- Born: 1893 Cherkavshchyna, Austria-Hungary (now Ukraine)
- Died: 16 September 1916 (aged 22–23) Volyn

= Yulian Nazarak =

Ukrainian soldier, poet, painter (1893–1916)

Yulian Nazarak (Юліан Назарак; 1893 – 16 September 1916) was a Ukrainian soldier (desiatnyk, khorunzhyi), poet, painter.

==Biography==
Yulian Nazarak was born in 1893 in Cherkavshchyna, now Nahirianka rural hromada, Chortkiv Raion, Ternopil Oblast, Ukraine.

He studied at the Lviv Academic Gymnasium. From 1911 he periodically studied at the Kraków Academy of Arts, but did not graduate.

At the beginning of World War I, he joined the ranks of the Ukrainian Sich Riflemen. He was one of the organizers and a member of the "Presova kvartyra". In the spring of 1915, during the Battle of Makivka, he was wounded.

He was active in the "Artystychna horstka" riflemen's art society and also played in an amateur theater.

He died on 16 September 1916 at the front (Volyn).

==Works==
Author of the libretto for the one-act comic opera "Shturm na polukipky" (1915, music by Mykhailo Haivoronskyi), to which he wrote the rifle songs "Khloptsi, aliarm!", "Slava, slava, otamane!", "Nema v sviti krashchykh khloptsiv" (published in collections of arrangements of rifle songs by B. Vakhnianyn, B. Kudryk, Z. Lysko, Y. Yaroslavenko, and others).

===Creativity===
In 1909, he began painting oil paintings (which were exhibited in the Lviv store of the "Dostava" Union), portraits, figurative compositions, and landscapes.

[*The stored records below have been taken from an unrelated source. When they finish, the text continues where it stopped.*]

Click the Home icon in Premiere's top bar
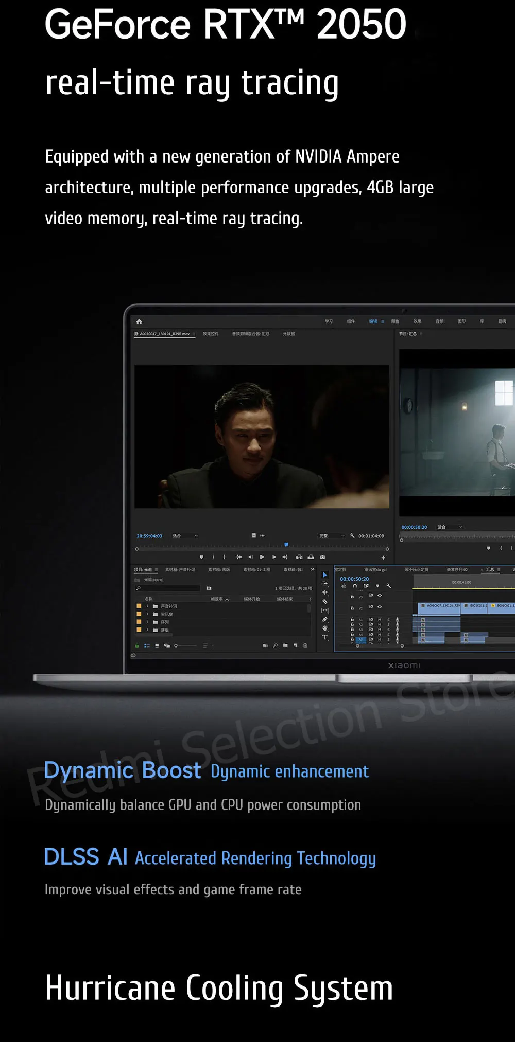This screenshot has width=515, height=1042. point(139,321)
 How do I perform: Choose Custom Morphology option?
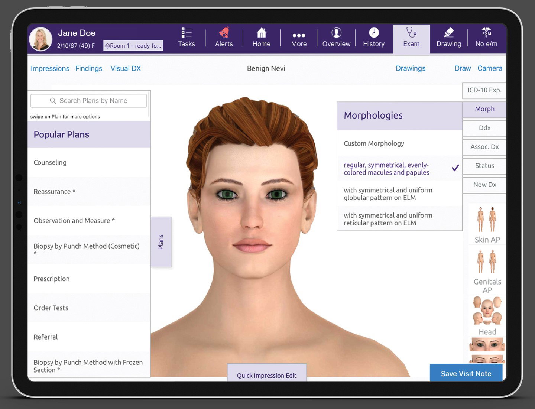[374, 143]
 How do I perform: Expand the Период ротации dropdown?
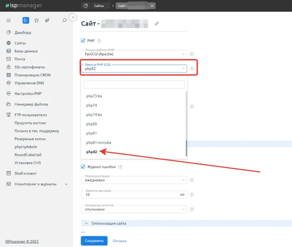point(133,180)
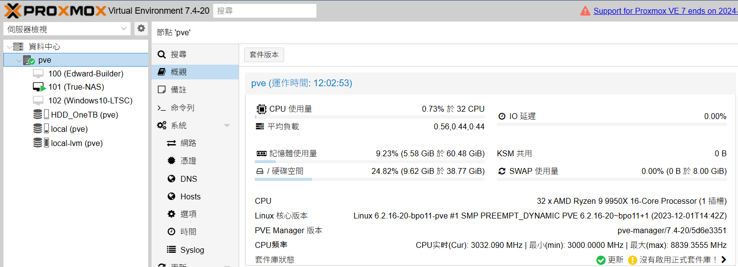Click the red warning triangle icon
This screenshot has height=267, width=738.
click(585, 11)
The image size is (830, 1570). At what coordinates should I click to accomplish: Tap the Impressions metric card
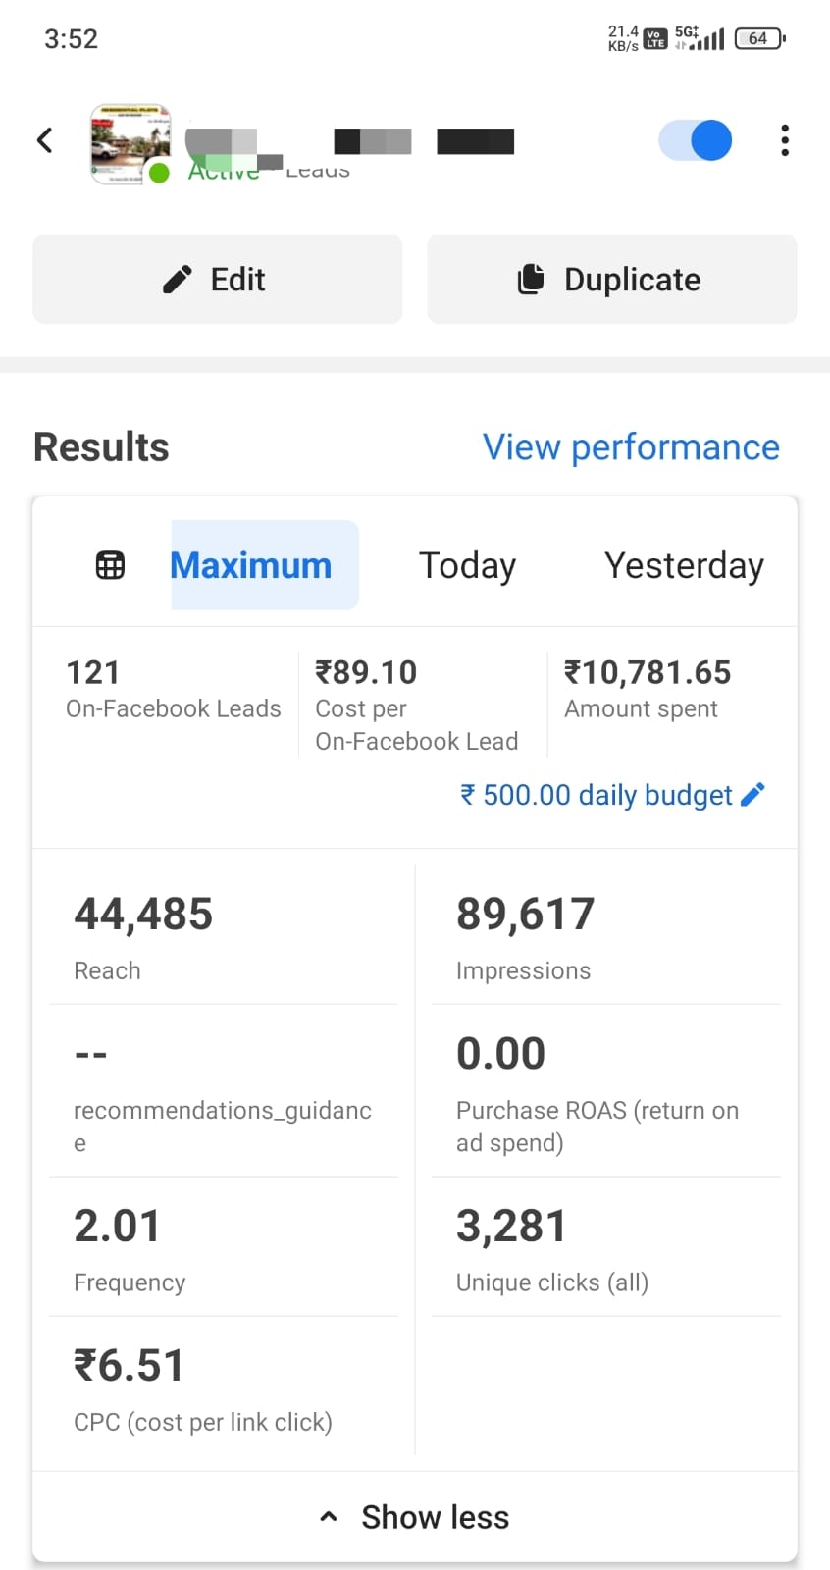click(x=605, y=934)

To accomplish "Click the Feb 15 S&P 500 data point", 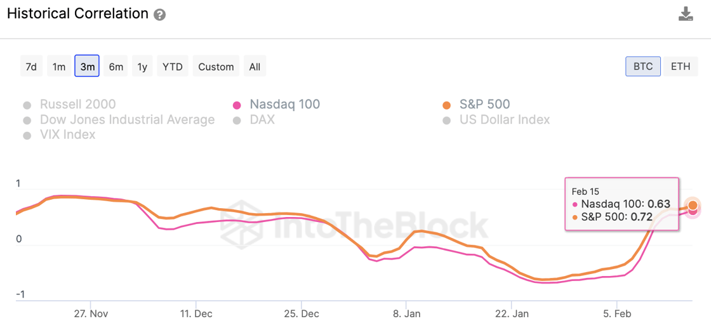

Main works: "Prometei", "M. Kotsiubynskyi", "Barabannyi vohon artylerii pid Semykivtsiamy" and "Bii pid Rakovtsem" (both 1916; the former is kept in the National Museum of Lviv, and the latter is now destroyed; it was also kept in the same institution until 1952; exhibited in Vienna (1906), Lviv (1916, 1934); recognized by art critics as the first expressionist works of Ukrainian Galician painting).

In 1915, a portrait of Nazarak was painted by Yulian Butsmaniuk.

==Honoring==
On 24 August 2014, a monument to Nazarak was unveiled in his native village.